Plot: What’s it about?
Warner Bros has recently released two John Wayne films on Blu-ray: Blood Alley and The Sea Chase. I started by watching Blood Alley first, and then I rolled right into The Sea Chase second. I am glad that I sat down and watched The Sea Chase, because another review had made it sound like Blood Alley was the superior of the two films. I did not find this to be the case.
The Sea Chase begins in Sidney, Australia as German Captain Karl Erlich (John Wayne) awaits orders.
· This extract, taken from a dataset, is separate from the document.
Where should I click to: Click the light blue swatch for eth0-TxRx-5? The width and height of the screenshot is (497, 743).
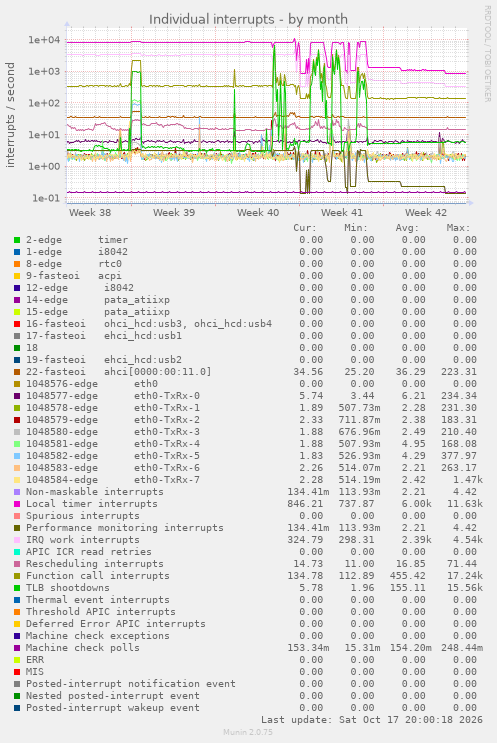pyautogui.click(x=17, y=456)
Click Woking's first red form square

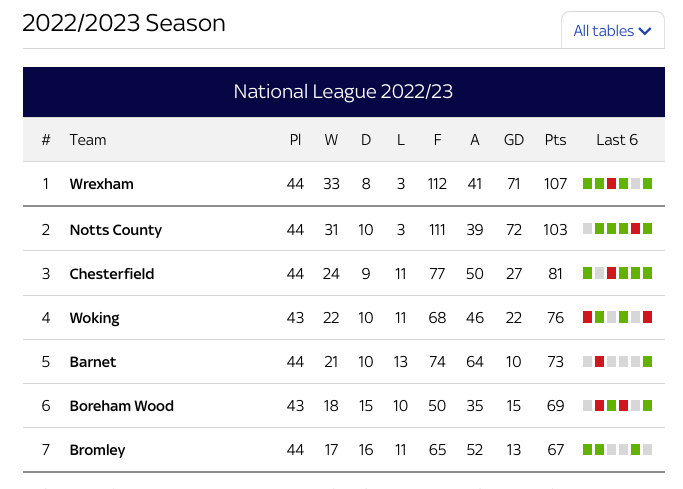[x=588, y=317]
When his British friend Commander Jeff Napier stops by Karl’s ship, the Ergenstrasse, he brings a mysterious female friend with him named Elsa Keller (Lana Turner.) Jeff had plans to marry Elsa, but Karl puts an end to the affair by threatening to reveal Elsa for the intelligence officer she was. When news breaks that Britain has declared war upon Germany, Karl pulls his ship out to sea toward Valparaiso. To his surprise, he ends up with an additional passenger: Elsa Keller. Unfortunately, on the way to Valparaiso, one of Karl’s chief officers, Kirchner (Lyle Bettger) kills some unarmed British soldiers. This act turns Karl’s friend Jeff against him while the British are in hot pursuit. Low on coal to power the ship, they resort to breaking down wood and even their lifeboats to power the ship. Karl’s disgust for Kirchner’s actions will lead his actions moving forward.
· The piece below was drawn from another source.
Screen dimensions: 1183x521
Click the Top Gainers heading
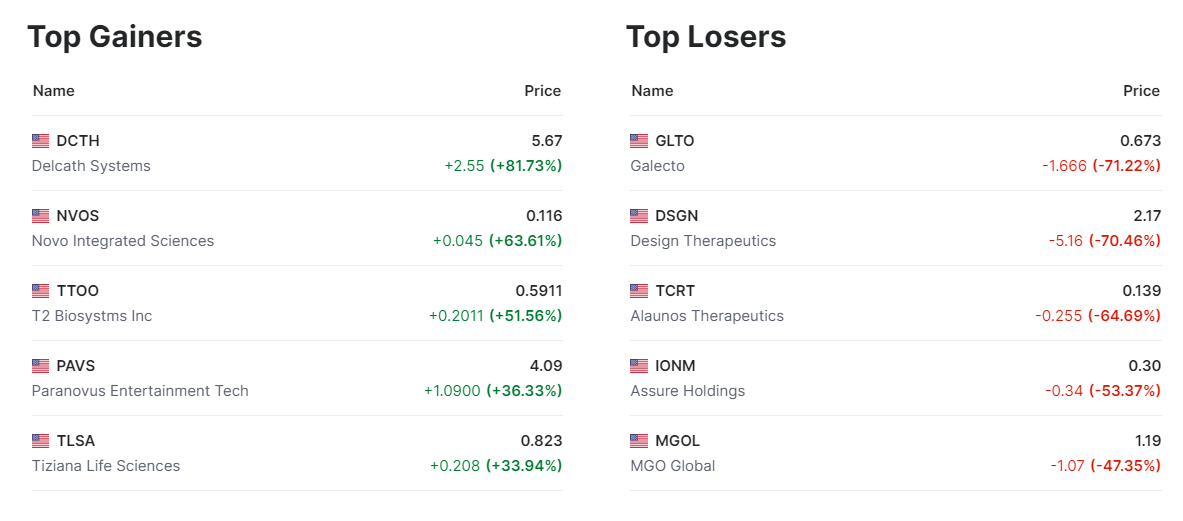coord(115,37)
Out of the two John Wayne releases that just came out, I recommend The Sea Chase over Blood Alley. While Blood Alley had the Duke in a performance that fit his persona better, The Sea Chase was a much better written film. Once you get over the initially bizarre choice to hire John Wayne to play a German captain (which took me a while, I’ll admit) the film becomes engrossing and interesting. Also, Lana Turner is pretty fun to watch on the screen.
John Farrow does a solid job of directing the proceedings and the film has been given a great facelift on Blu-Ray. This film does have a few shortcomings. Notably, it is not extremely suspenseful for how long the film runs. I think this is largely due to the script having a few too many things to understand without them being broadcast immediately to the viewer. The other large shortcoming would be that Lana Turner and John Wayne don’t have the most chemistry in the world. Overall, I thought that the dialogue and sentiments behind the film helped it to be a memorable and enjoyable experience. Worth checking out.
Video: How’s it look?
Warner Bros. did a great job on the transfer of the film using an MPEG 4 AVC codec of a new 2K restoration. The film was shot in the Ultra-Wide Cinemascope format. This format really benefits from the Blu-Ray upgrade. The film retains a lot of grain and therefore a lot of detail. When the film is in motion it looks beautiful. There is very little to dislike about the look of the film, and some of the scenes on the ocean are very striking. Overall, another excellent effort by Warner.
Audio: How’s it sound?
Warner Bros. have provided a DTS-HD Master Audio 2.0 track that sounds very good. The front speakers are used for all of the mix, with other speakers used during compositions. Like other Warner Archive mixes, they get the most that they can out of a 2.0 mix with a lot to enjoy. The score by Roy Webb is enjoyable, and sounds better than his comparable score on Blood Alley. I did not detect any notable hiss. This is another job well done from the team at Warner.
Supplements: What are the extras?
- Theatrical Trailer
The Bottom Line
The Sea Chase is not perfect, but it definitely has enough merit to warrant a revisitation. I am glad that Warner are bringing films that are not exactly cookie-cutter choices. Watching John Wayne play a German is a strange experience, but once you get over that, the film is pretty gripping. I was pleasantly surprised by this film, and would recommend giving it a shot if you are a fan of naval dramas.